Records supplied =>
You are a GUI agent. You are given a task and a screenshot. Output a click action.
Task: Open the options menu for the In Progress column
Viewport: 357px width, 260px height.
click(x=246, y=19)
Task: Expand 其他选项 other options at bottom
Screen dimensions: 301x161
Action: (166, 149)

...

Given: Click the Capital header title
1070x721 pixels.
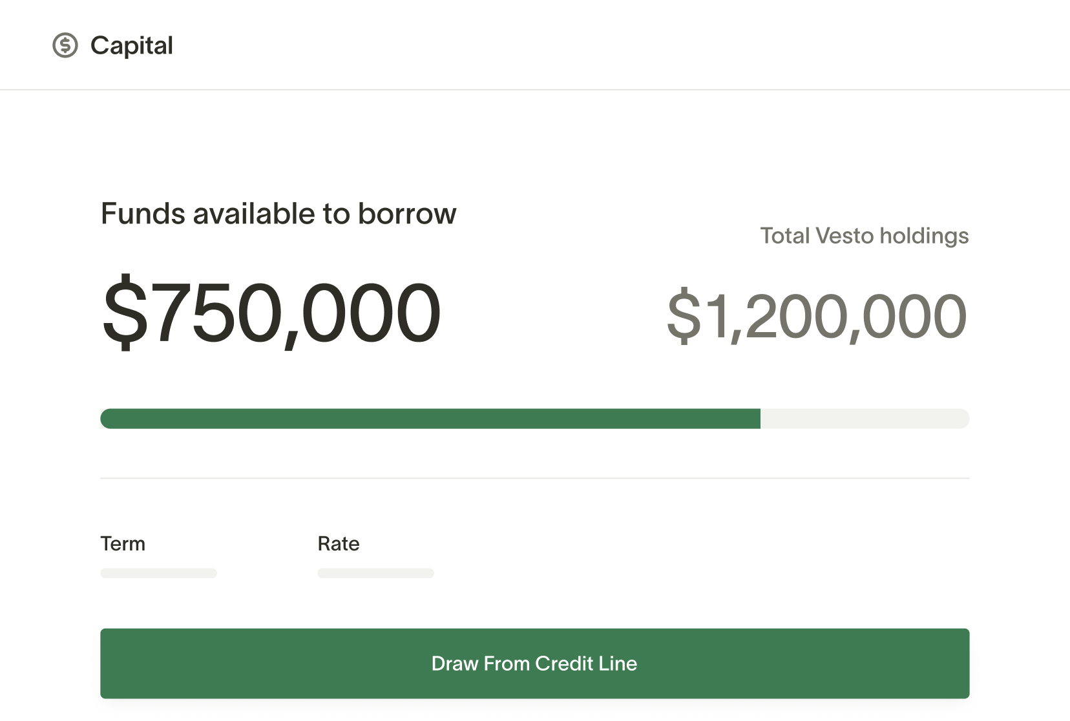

What you have to do =>
From the listing above, the lines starting with the one that has "Given: Click the Capital header title" and running through the one that has "1070x721 pixels." should be copied exactly, ends included.

Reply to the exercise =>
Given: Click the Capital header title
1070x721 pixels.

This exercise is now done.